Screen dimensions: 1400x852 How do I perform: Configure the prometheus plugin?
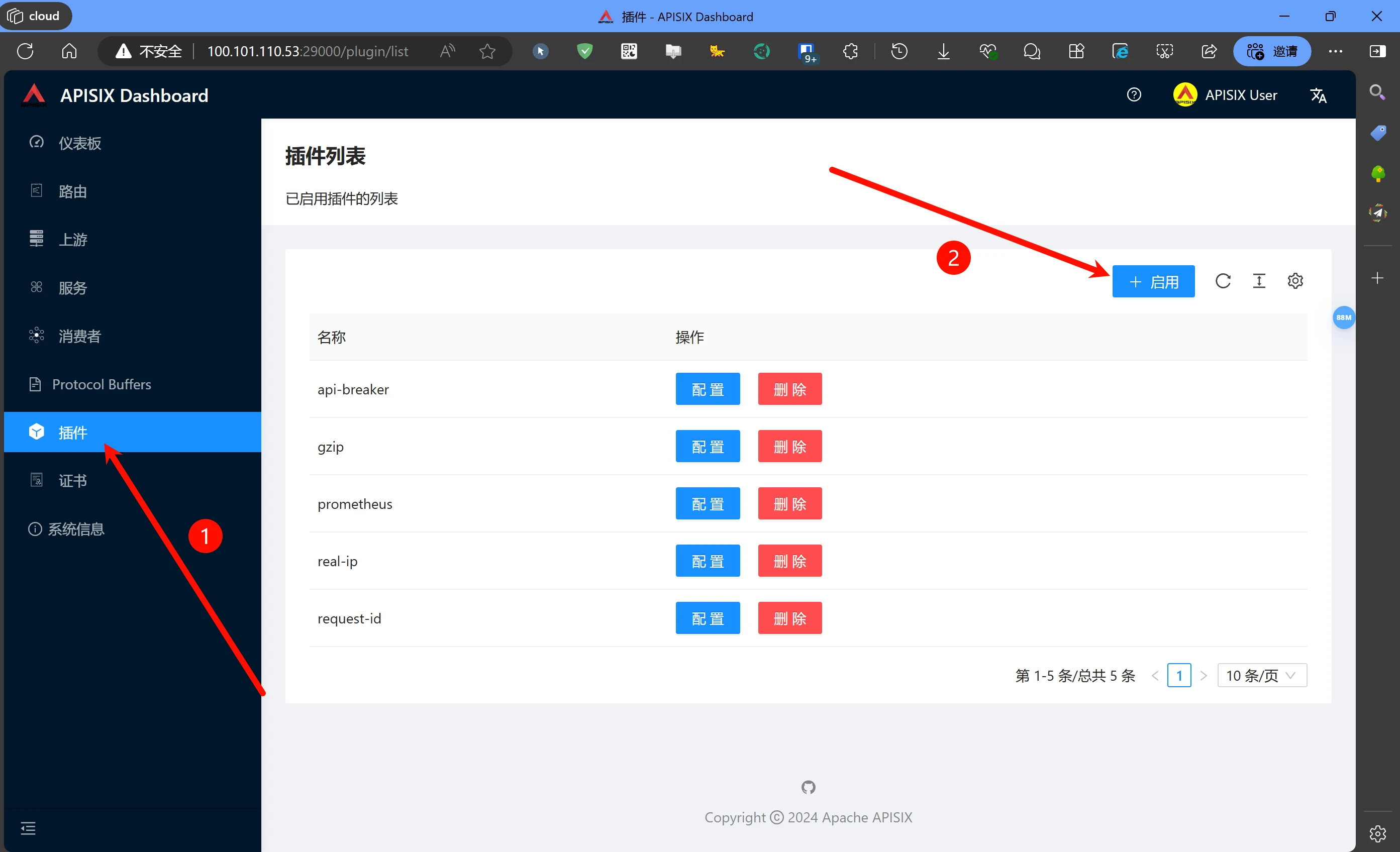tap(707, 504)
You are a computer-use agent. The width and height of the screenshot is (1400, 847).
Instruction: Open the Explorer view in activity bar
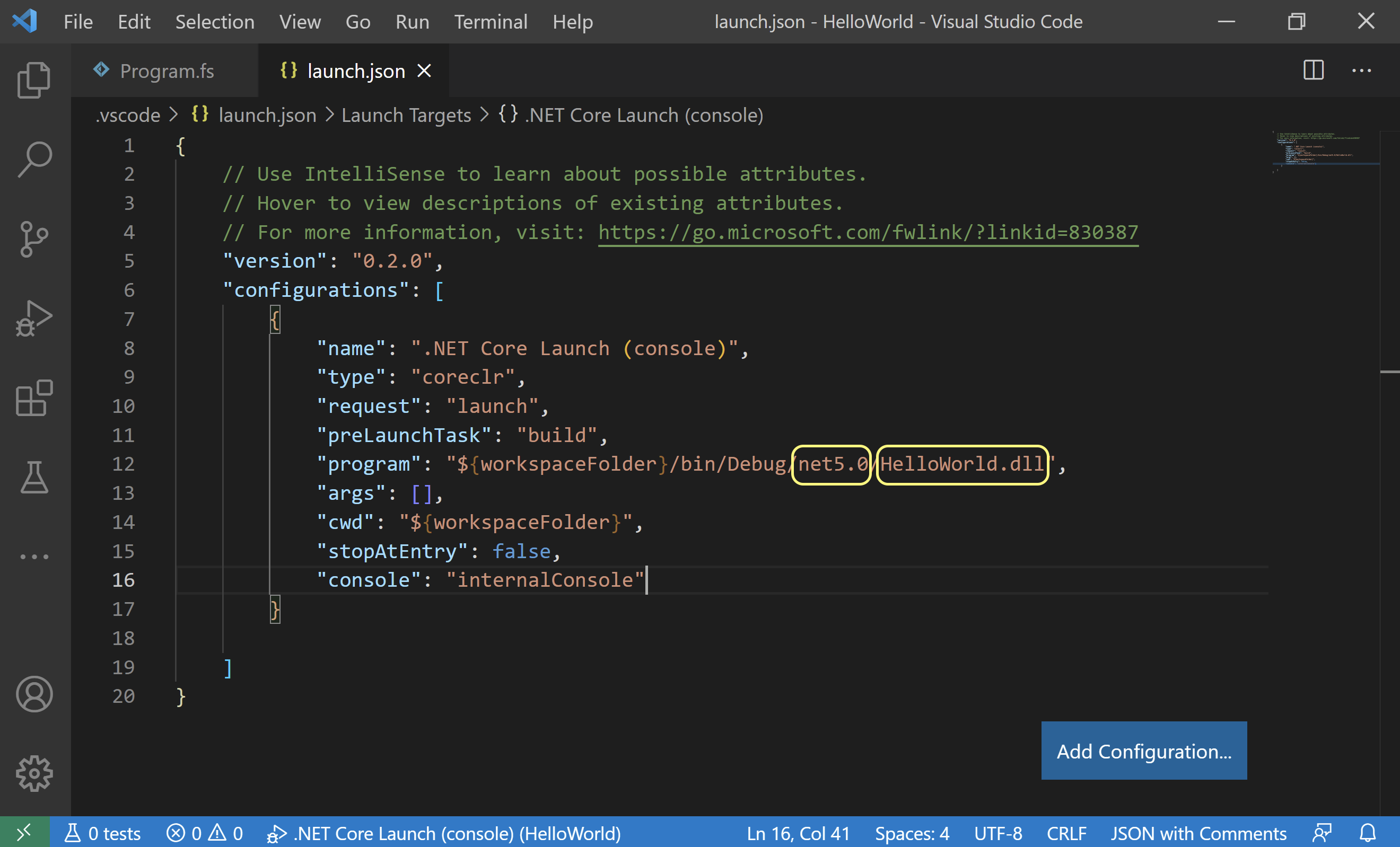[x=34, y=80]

==

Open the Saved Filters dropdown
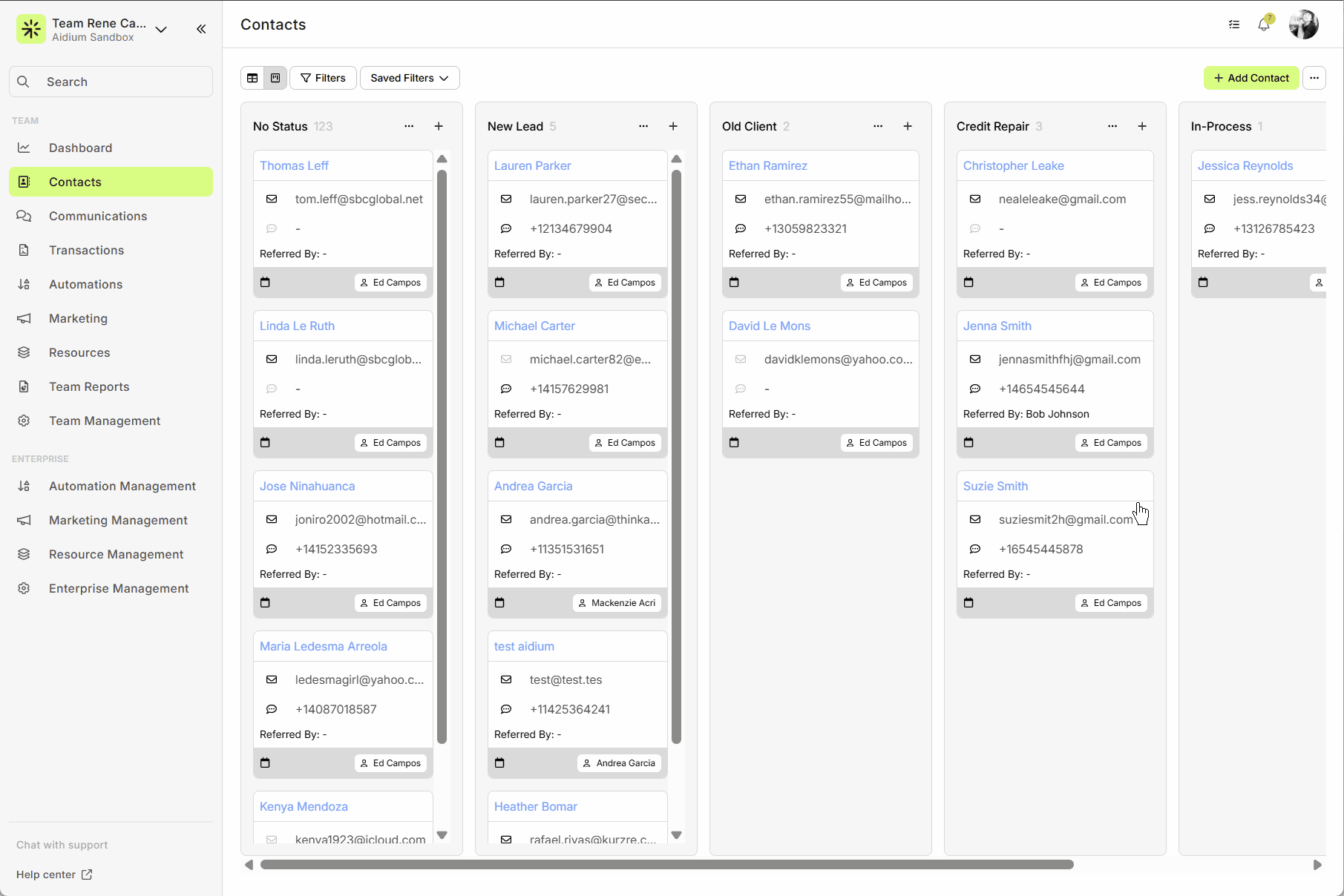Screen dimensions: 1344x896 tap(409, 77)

==

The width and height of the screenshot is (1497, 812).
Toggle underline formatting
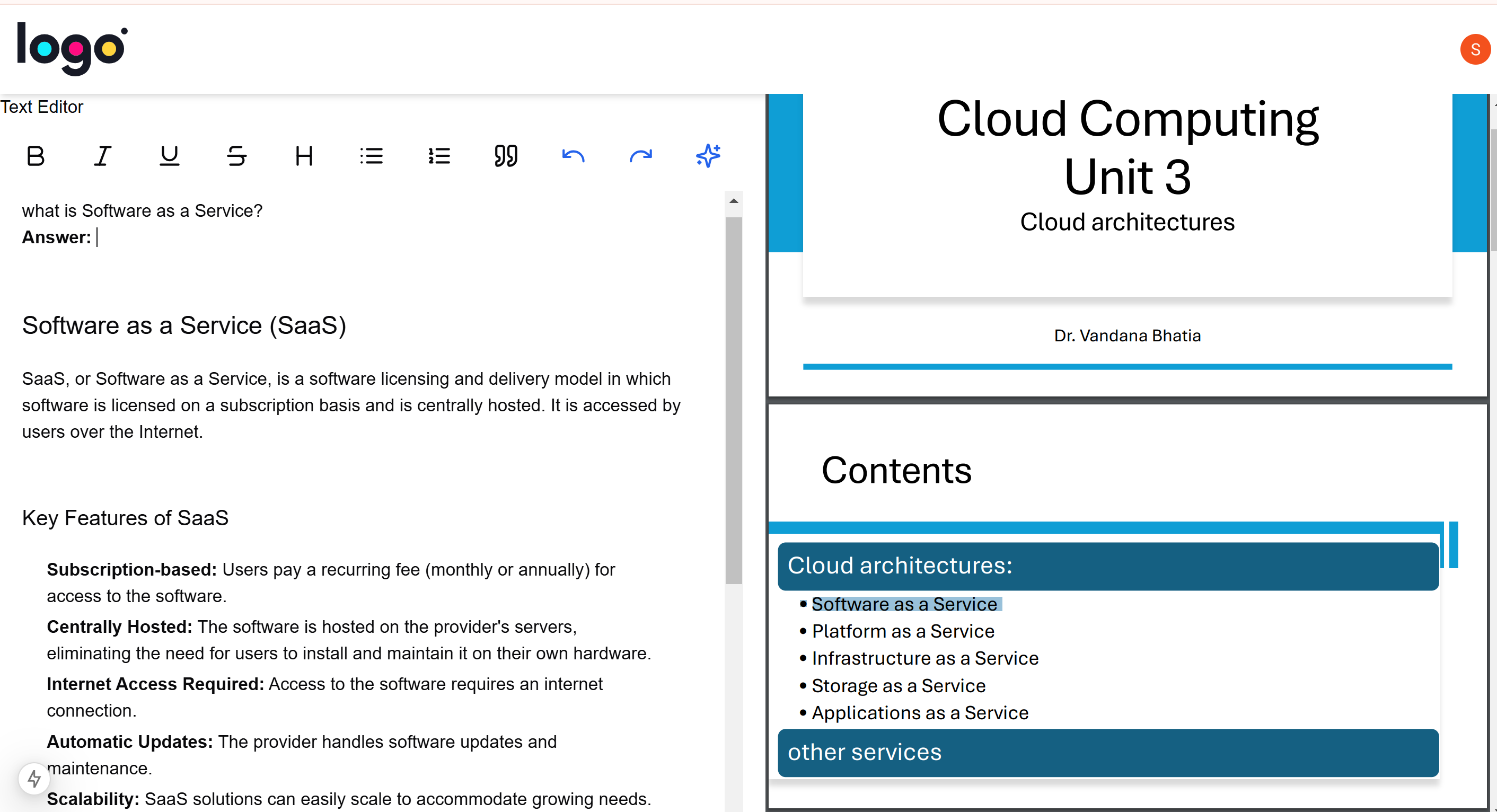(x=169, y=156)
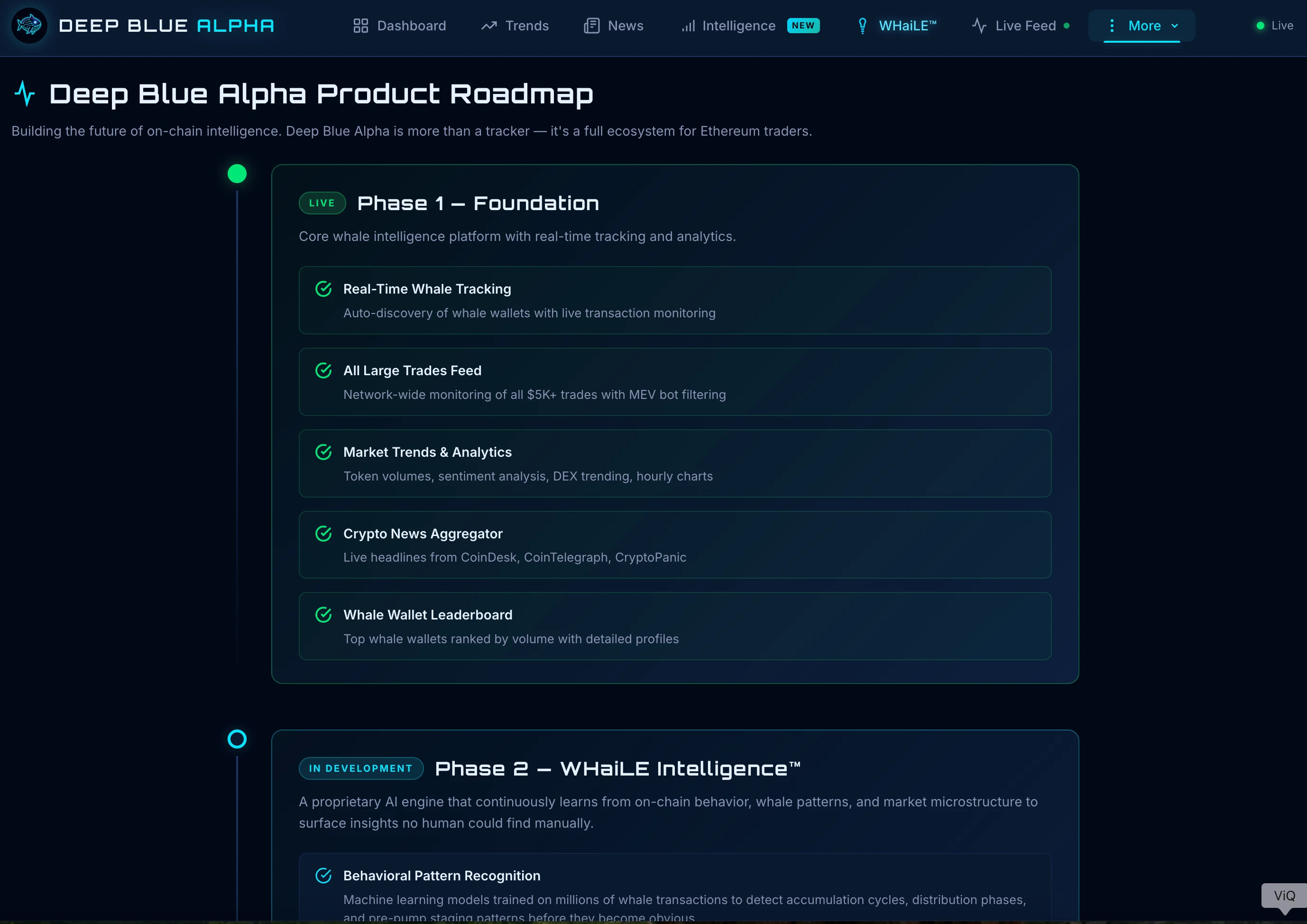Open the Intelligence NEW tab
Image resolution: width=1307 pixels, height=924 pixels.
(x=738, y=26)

TASK DIRECTIONS
Collect every line with the string "screenshot" from the records, and copy each.

RESULT
You are a computer-use agent. The width and height of the screenshot is (1400, 847).
The width and height of the screenshot is (1497, 812).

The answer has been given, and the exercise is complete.